Saturday, February 4, 2012

The art and science of healthcare - and why we need both!

A cornerstone of the "quality" movement in healthcare is the idea that we can't improve what we don't measure.  This has led to any number of achievements that would have been impossible otherwise: reducing hospital infections, improving surgical outcomes and a host of others.  The concept is pretty straightforward.  Absent a good way to measure, reasonable clinicians can (and will) argue incessantly about whether any particular bad outcome was random, or something else.  (A surprising number of physicians - even some with a strong track record of secularism - will attribute the worst outcomes to "God's will."  Go figure.)  But if one hospital's, or one team's, or one surgeon's results are statistically different than another's - whether better or worse - well, then something interesting may be going on.

Another such hallmark is standardization.  Treating the same problem the same way seems pretty logical.  Even when there is more than one right way to do something, standardizing practice keeps down unnecessary complexity in the system, reducing both cost and the likelihood of error.  (For more on the latter, see my last post.) Like measurement, however, the idea of standardizing practices in healthcare brings surprisingly mixed reviews.   We've all heard the mantra:  "practicing medicine is an art."  This happens to be a true statement. However, there is a counter-statement that is just as relevant:  "all that is unscientific isn't necessarily art!"  What IS true is that providing the best healthcare requires that doctors adapt the treatment plan to meet the individual needs (and preferences and values) of each individual patient.   This is what I would call "beneficial variation."

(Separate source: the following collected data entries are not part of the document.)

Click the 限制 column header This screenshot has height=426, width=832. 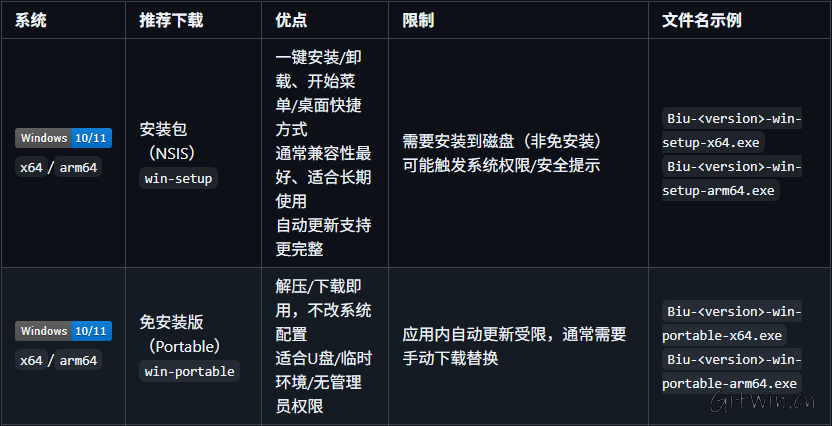(x=418, y=20)
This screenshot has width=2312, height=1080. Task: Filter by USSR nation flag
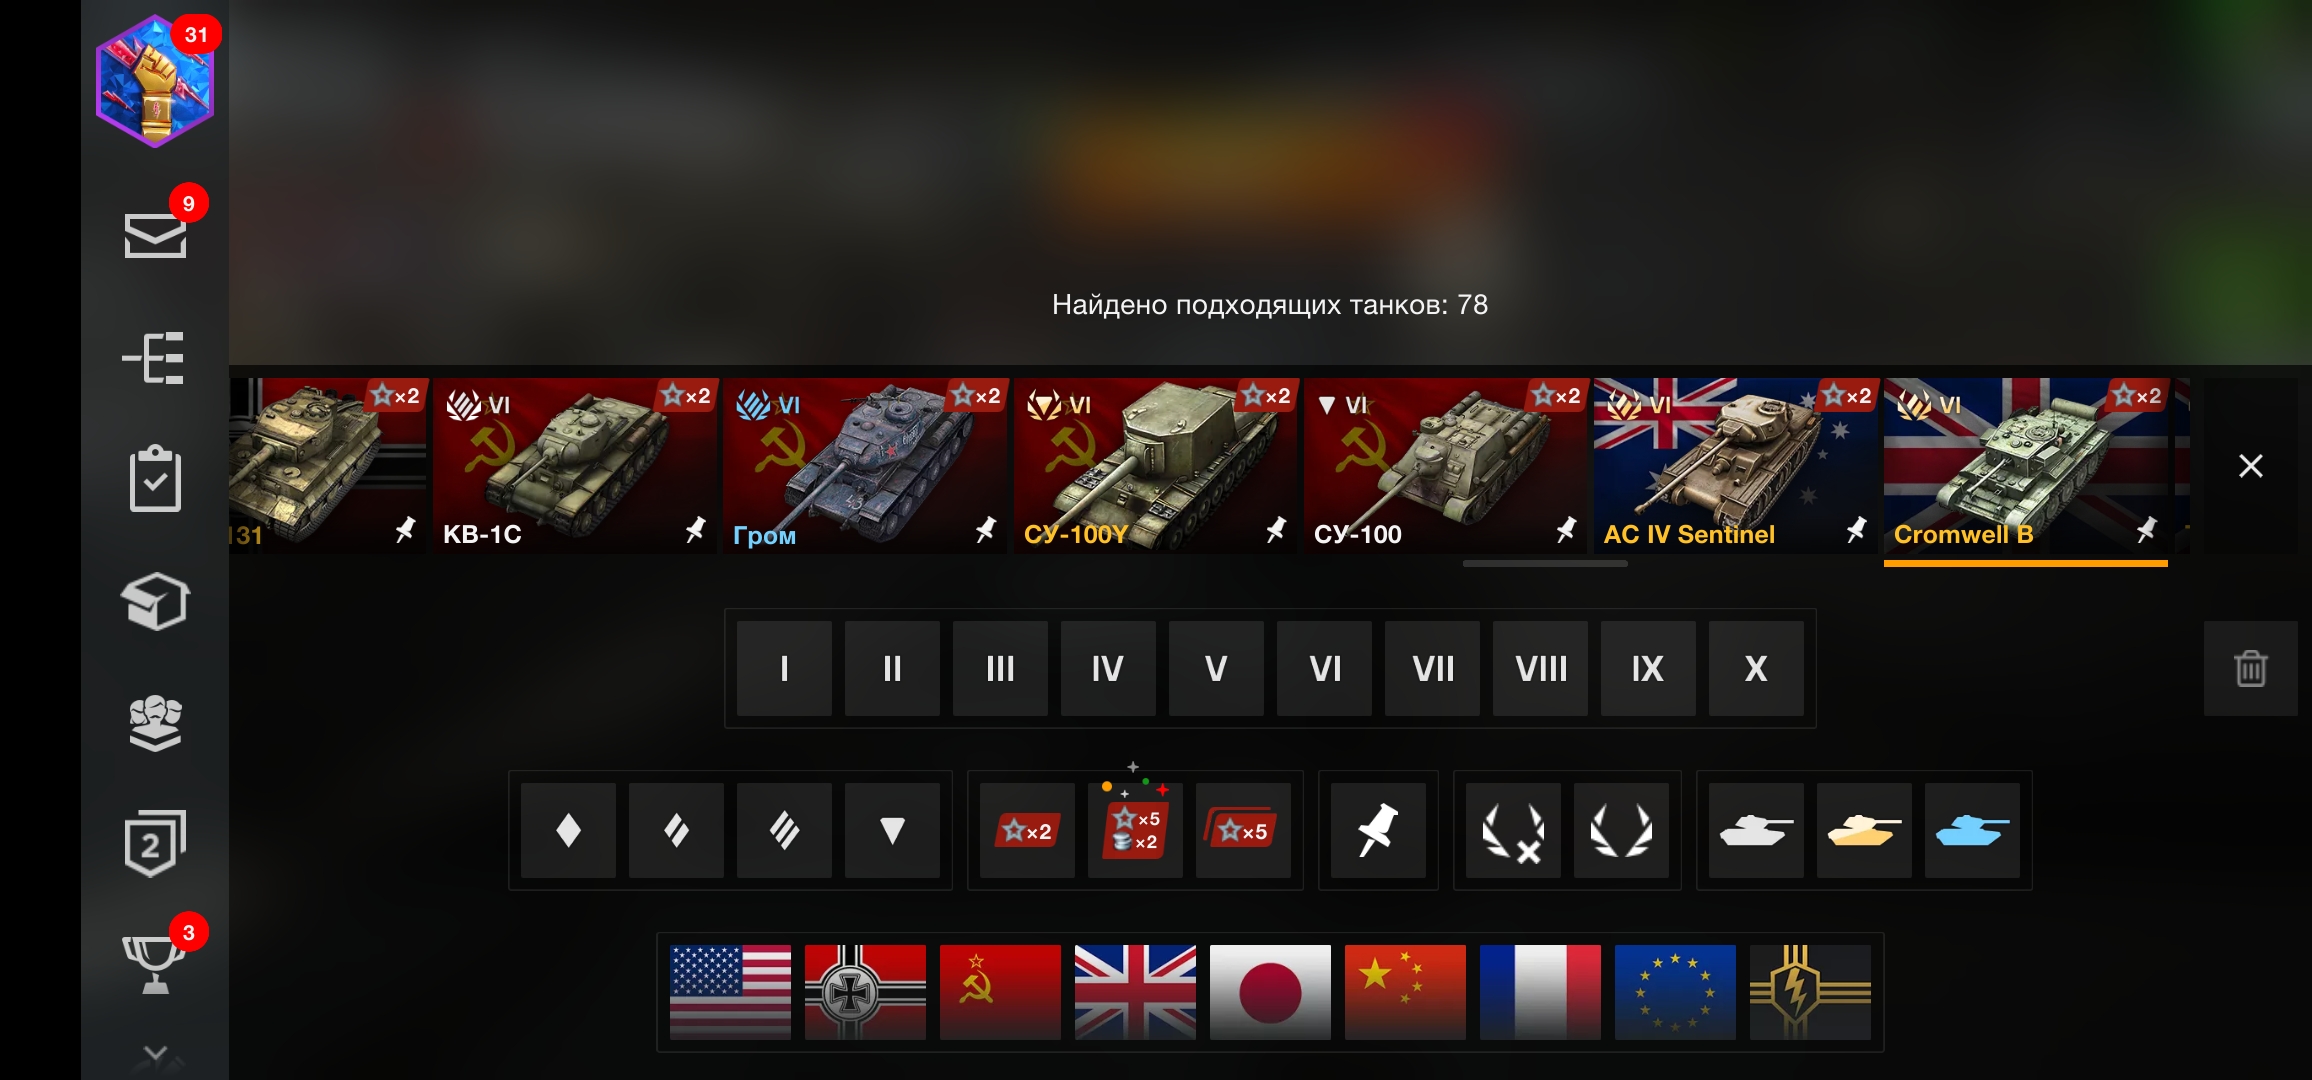point(1000,992)
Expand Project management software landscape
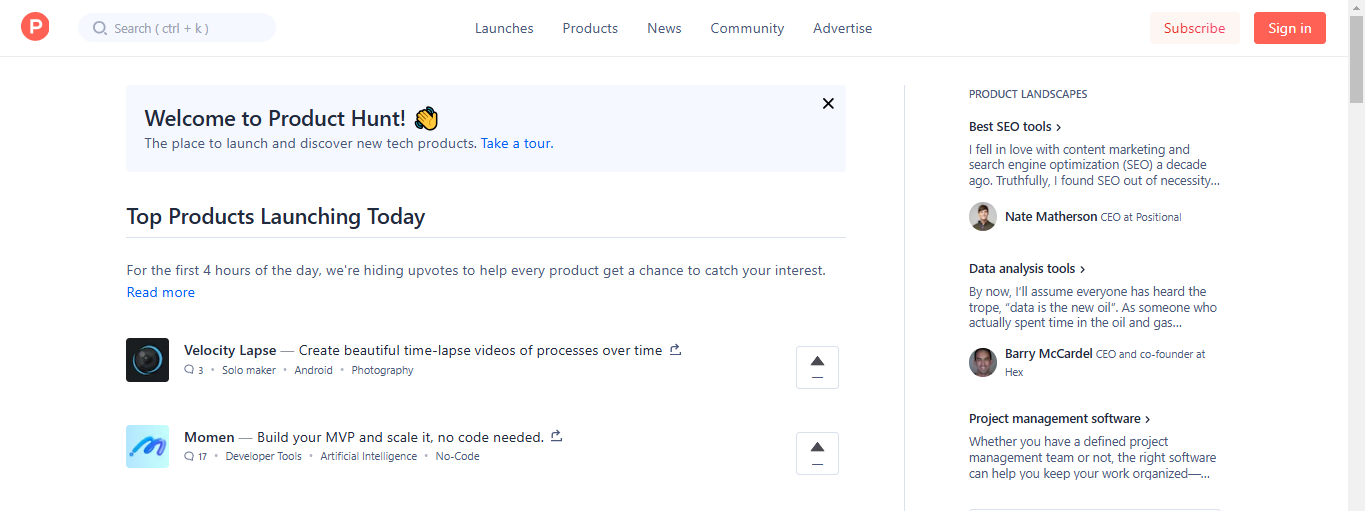 tap(1059, 419)
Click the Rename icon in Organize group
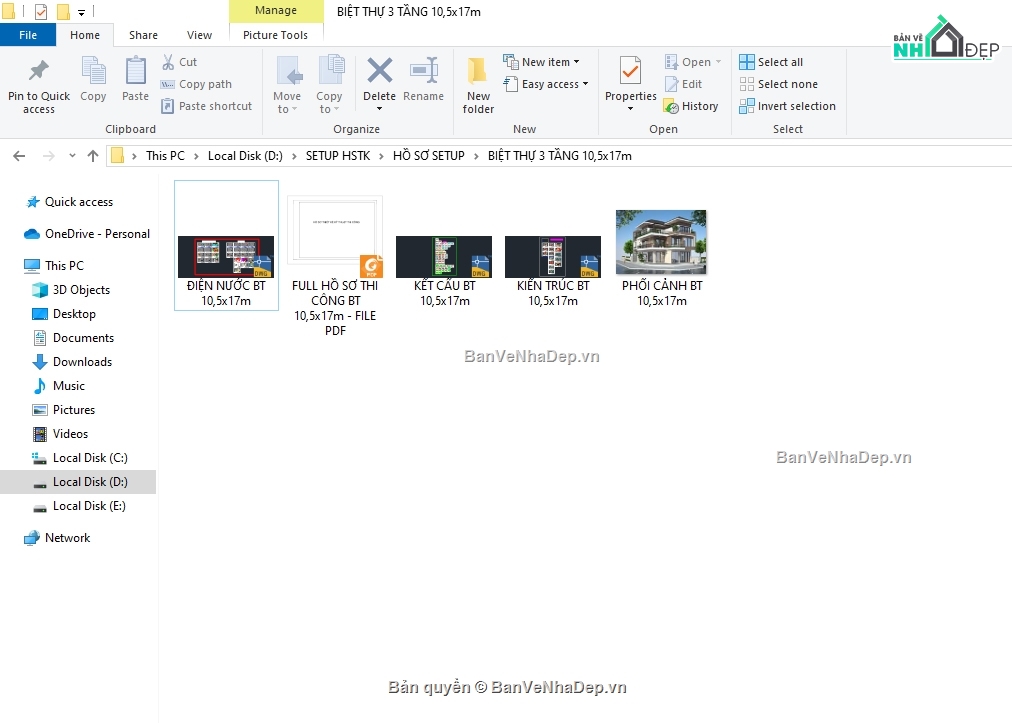Screen dimensions: 1012x723 click(x=423, y=73)
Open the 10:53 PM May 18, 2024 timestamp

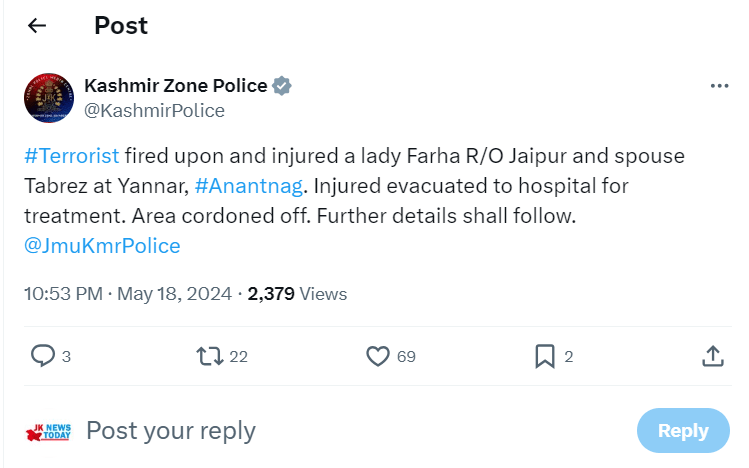pyautogui.click(x=128, y=294)
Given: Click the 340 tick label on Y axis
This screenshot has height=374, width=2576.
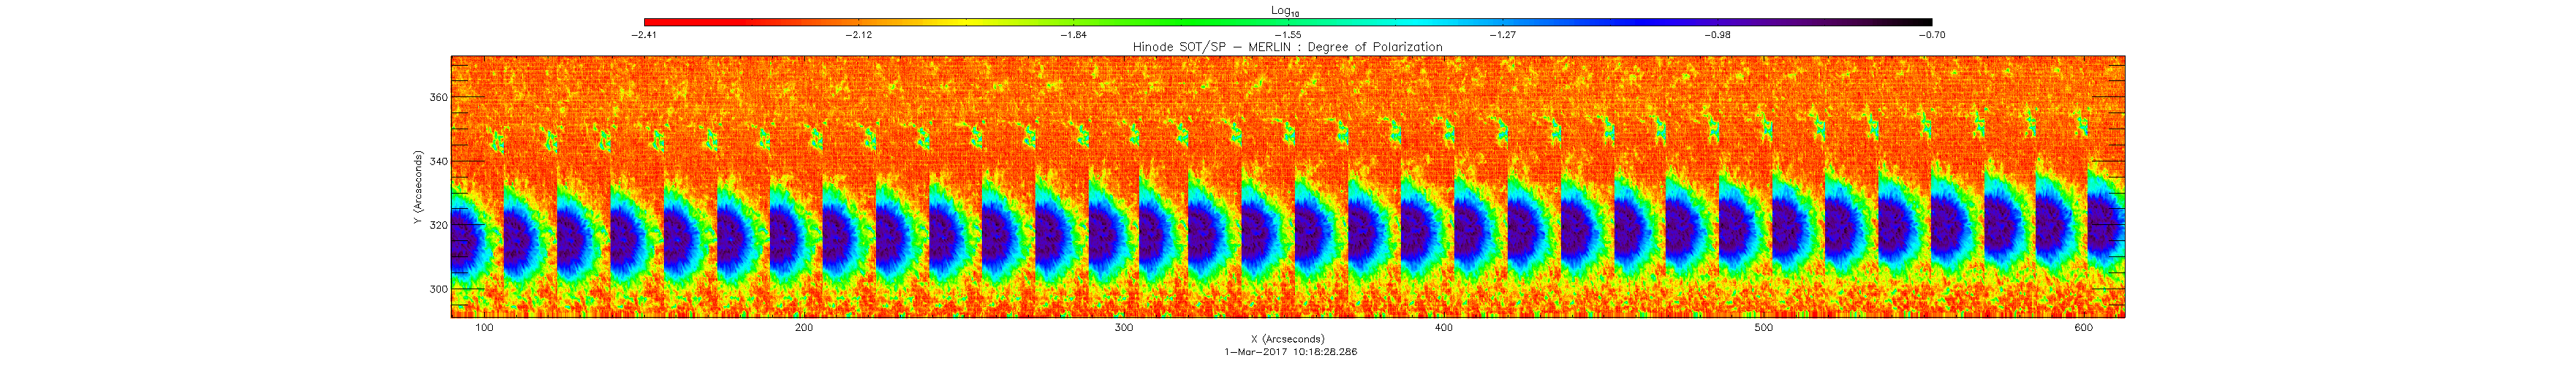Looking at the screenshot, I should point(438,162).
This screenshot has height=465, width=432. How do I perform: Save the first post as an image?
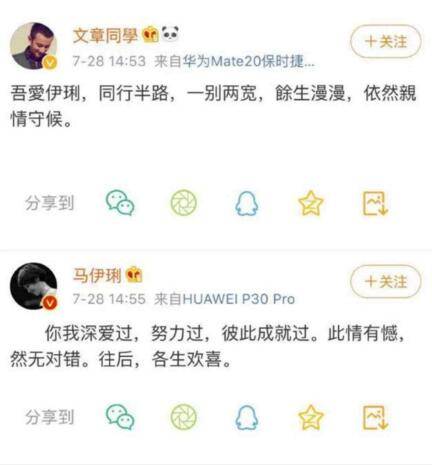pos(375,203)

Unfortunately, much of the actual variation in our healthcare system is not of this kind.  It turns out that when different doctors choose different antibiotics to treat the same kind of infection or suggest one operation over another, too often the reason has more to do with the doctor than the patient.  (Question to doc: "Why did you choose this approach?"  Answer:  "Well, that was the way I was trained."  Hearing this expression continues to cause my hair to stand on end.)

Is there, then, any room for "art" in Medicine?  Yes, and the need has never been greater.  More on that tomorrow.